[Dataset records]

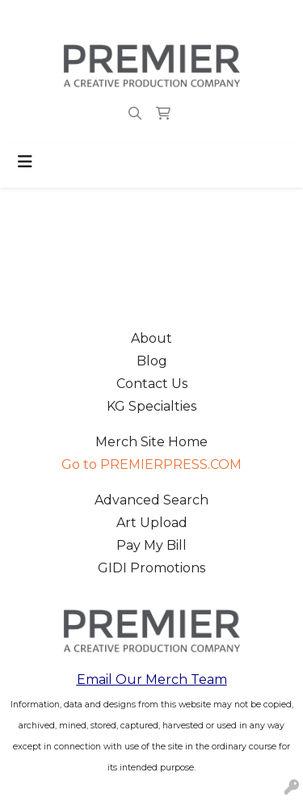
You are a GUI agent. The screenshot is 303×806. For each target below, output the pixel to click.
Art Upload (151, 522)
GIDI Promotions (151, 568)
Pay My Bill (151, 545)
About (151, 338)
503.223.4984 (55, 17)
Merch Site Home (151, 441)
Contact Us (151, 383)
---
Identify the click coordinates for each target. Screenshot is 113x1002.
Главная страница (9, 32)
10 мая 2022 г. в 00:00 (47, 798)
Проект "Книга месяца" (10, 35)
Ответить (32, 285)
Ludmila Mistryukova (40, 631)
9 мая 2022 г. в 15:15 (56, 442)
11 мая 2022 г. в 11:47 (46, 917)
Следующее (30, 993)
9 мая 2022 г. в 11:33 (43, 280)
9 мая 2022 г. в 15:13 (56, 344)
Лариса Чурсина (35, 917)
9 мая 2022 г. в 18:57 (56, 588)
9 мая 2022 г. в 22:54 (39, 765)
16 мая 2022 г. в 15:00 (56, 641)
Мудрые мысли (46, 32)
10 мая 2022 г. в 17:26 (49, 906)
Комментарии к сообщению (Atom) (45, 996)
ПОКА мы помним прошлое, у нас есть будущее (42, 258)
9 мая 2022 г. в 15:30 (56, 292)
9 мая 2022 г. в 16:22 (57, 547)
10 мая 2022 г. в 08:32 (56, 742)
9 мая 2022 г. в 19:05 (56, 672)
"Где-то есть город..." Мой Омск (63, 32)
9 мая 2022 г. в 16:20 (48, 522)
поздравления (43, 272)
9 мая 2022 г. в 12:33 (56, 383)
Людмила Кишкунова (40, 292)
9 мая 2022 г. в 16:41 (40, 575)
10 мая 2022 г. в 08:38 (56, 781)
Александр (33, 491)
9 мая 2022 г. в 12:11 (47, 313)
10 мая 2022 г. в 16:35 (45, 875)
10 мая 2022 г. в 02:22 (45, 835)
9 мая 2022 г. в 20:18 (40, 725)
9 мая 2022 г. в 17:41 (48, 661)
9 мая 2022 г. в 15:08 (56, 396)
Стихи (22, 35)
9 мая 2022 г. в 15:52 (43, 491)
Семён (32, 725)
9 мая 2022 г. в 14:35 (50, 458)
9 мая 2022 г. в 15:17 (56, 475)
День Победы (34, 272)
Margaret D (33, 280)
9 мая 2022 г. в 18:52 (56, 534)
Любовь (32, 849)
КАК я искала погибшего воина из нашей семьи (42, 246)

** INSTRUCTION **
Turn everything from the line containing "Александр (33, 491)" down to the line containing "КАК я искала" into a numbered list, leaving out any blank lines.

** COMPLETED EXERCISE **
1. Александр (33, 491)
2. 9 мая 2022 г. в 12:11 (47, 313)
3. 10 мая 2022 г. в 16:35 (45, 875)
4. 10 мая 2022 г. в 02:22 (45, 835)
5. 9 мая 2022 г. в 20:18 (40, 725)
6. 9 мая 2022 г. в 17:41 (48, 661)
7. 9 мая 2022 г. в 15:08 (56, 396)
8. Стихи (22, 35)
9. 9 мая 2022 г. в 15:52 (43, 491)
10. Семён (32, 725)
11. 9 мая 2022 г. в 14:35 (50, 458)
12. 9 мая 2022 г. в 15:17 (56, 475)
13. День Победы (34, 272)
14. Margaret D (33, 280)
15. 9 мая 2022 г. в 18:52 (56, 534)
16. Любовь (32, 849)
17. КАК я искала погибшего воина из нашей семьи (42, 246)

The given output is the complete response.